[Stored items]
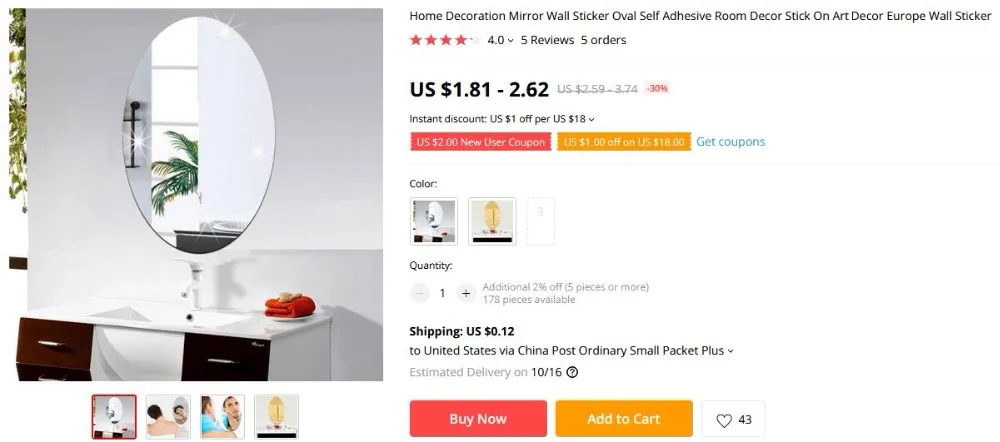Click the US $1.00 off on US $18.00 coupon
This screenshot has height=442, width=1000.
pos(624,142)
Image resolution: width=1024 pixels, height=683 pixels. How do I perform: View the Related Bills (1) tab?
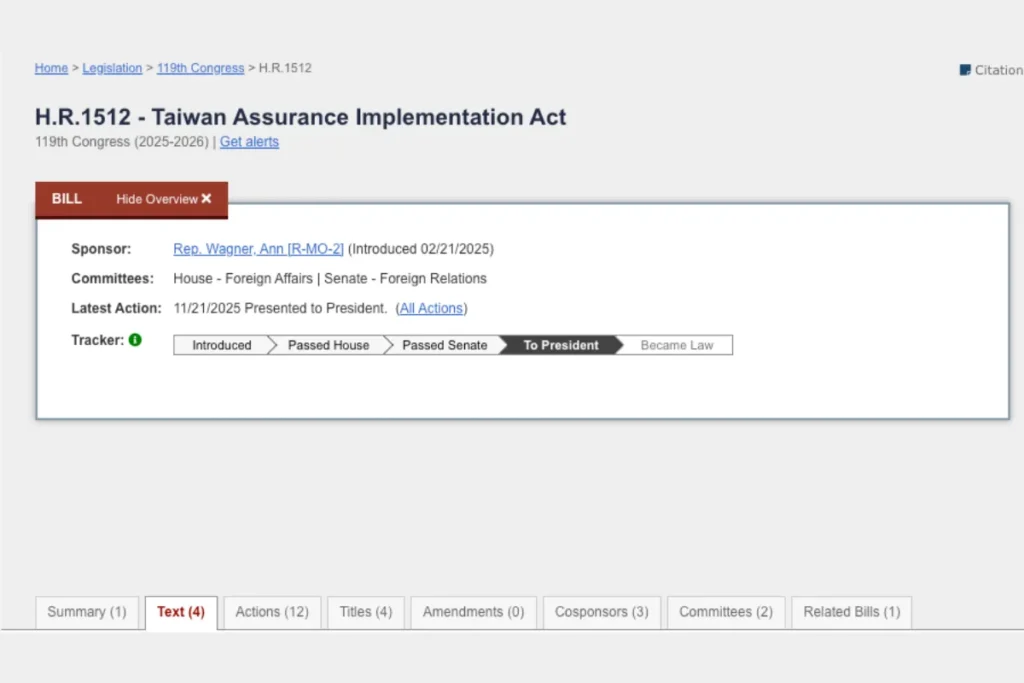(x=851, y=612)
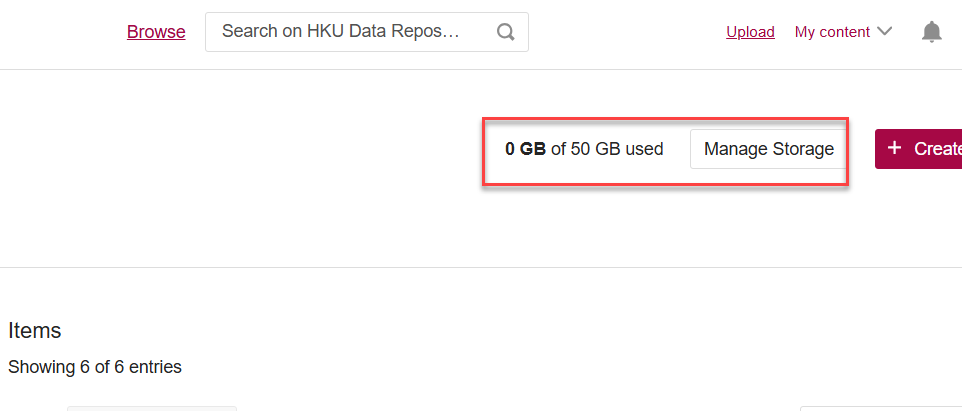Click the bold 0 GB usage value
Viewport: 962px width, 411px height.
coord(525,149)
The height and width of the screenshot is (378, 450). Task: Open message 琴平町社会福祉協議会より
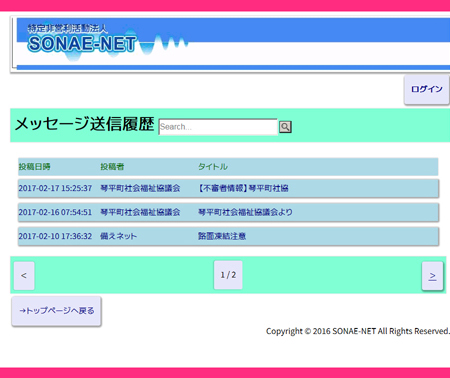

▶ EXERCISE DESCRIPTION:
Retype exactly, please, the span from the line holding "Image resolution: width=1024" through the closing line of the data, both ends included, without the pictures.

▶ RESPONSE TO THIS TASK:
Image resolution: width=1024 pixels, height=683 pixels. How do I perform: View the Related Bills (1) tab?
(x=851, y=612)
Click the bold 0 GB usage value
Viewport: 962px width, 411px height.
coord(525,149)
The height and width of the screenshot is (378, 450). Task: Open message 琴平町社会福祉協議会より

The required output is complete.